Fußball beim SV Nütterden
„Meine Mutter hat für mich gebetet, jeden Tag“, erzählt er. Sie war nach seiner Ankunft überglücklich. Er auch. Er kam nach Frankfurt, nach Minden, dann nach Kranenburg. Er findet es toll am Niederrhein. Ruhig leben. Hier sind so viele Menschen, die ihm helfen. Frauen lachen. Überhaupt ist so vieles anders als in Afghanistan. „Was man dort für gut hält, ist hier schlecht. Und umgekehrt“, hat er schnell festgestellt. Und daraus den Schluss gezogen: „Ich will leben wie die Leute hier, weshalb sollte ich sonst hier sein?“
Ein Jahr und acht Monate ist er jetzt in Deutschland. Seine Augen und Ohren haben sich geweitet, sagt er. Stolz zeigt er sein Portemonnaie: Bankkarte, Versichertenkarte, allerlei Bescheinigungen. Wenn man ihm so zuhört, gewinnt man den Eindruck, der 26-jährige habe den Ehrgeiz, ein Vorzeigedeutscher zu werden. Er tanzt, spielt im SV Nütterden Fußball, hat deutsche Freunde gefunden, macht Musik. Er sagt, er liebe Deutschland. So viele nette, hilfsbereite Menschen. Und zur Verabredung kommt er natürlich auf die Minute genau.
Hoffnung auf eine Ausbildung
Andererseits ist ihm bewusst, dass er vieles noch nicht kann – schließlich kam er ja nie in den Genuss von Schulbildung. Einen sechsmonatiges Praktikum als Schweißer hat er gemacht, hofft auf einen Ausbildungsplatz im August. Den Großteil seiner Zeit verbringt er mit Sprachkursen, mit dem Lösen von Aufgaben, mit Sprechen und Lesen. „Man kann hier alles machen“, schwärmt er. „Man kann sogar sagen, was man nicht gut findet.“ Und was findet er nicht gut? Da muss er lachen, weil ihm gerade nichts einfällt.

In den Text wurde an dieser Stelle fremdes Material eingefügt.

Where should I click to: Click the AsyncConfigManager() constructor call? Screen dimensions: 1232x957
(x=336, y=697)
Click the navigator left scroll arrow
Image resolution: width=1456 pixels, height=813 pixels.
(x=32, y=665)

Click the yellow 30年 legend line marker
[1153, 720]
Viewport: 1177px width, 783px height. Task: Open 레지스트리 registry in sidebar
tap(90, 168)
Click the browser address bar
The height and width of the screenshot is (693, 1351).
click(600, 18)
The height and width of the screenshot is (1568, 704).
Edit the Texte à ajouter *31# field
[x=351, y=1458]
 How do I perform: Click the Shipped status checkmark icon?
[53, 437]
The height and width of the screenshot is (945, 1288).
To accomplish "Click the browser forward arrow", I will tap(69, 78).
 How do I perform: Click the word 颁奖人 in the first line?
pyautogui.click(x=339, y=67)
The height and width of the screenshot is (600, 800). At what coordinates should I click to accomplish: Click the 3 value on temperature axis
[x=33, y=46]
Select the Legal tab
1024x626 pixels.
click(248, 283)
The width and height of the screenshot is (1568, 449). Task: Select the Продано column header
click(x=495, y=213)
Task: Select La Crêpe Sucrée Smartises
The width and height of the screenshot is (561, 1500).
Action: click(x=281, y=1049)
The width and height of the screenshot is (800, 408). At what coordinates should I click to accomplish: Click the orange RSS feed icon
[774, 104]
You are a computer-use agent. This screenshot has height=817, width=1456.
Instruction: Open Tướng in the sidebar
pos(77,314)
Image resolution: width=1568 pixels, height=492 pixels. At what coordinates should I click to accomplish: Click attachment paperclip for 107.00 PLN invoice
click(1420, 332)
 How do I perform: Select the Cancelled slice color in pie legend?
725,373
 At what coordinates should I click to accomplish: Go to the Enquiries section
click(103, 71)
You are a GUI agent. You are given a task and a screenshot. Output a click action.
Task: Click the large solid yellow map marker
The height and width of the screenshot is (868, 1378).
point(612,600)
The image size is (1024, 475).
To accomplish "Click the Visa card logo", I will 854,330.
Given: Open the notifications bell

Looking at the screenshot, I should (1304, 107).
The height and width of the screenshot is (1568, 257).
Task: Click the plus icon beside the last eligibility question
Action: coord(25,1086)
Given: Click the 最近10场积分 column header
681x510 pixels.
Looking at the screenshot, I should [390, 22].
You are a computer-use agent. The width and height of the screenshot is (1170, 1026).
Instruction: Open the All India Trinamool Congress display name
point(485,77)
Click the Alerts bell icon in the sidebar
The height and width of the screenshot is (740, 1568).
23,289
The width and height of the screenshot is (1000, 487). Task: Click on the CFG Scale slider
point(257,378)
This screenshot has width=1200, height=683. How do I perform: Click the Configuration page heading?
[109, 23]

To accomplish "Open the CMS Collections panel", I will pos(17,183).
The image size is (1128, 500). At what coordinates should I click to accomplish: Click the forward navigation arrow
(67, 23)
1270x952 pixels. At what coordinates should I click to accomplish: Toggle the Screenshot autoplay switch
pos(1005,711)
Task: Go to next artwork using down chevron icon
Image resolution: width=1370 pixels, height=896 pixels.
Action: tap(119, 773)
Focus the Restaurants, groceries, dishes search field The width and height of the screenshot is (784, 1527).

Er würde gerne mehr Zeit haben, um Billard oder Kickboxen zu lernen und um noch mehr Menschen kennenzulernen. „Ich bin glücklich, wenn ich Leuten helfen kann“, sagt er noch. „Denn ich brauche ja auch Hilfe.“ Ein Blick auf die Uhr. Er muss gehen. Schließlich will er ja pünktlich beim Sprachkurs sein.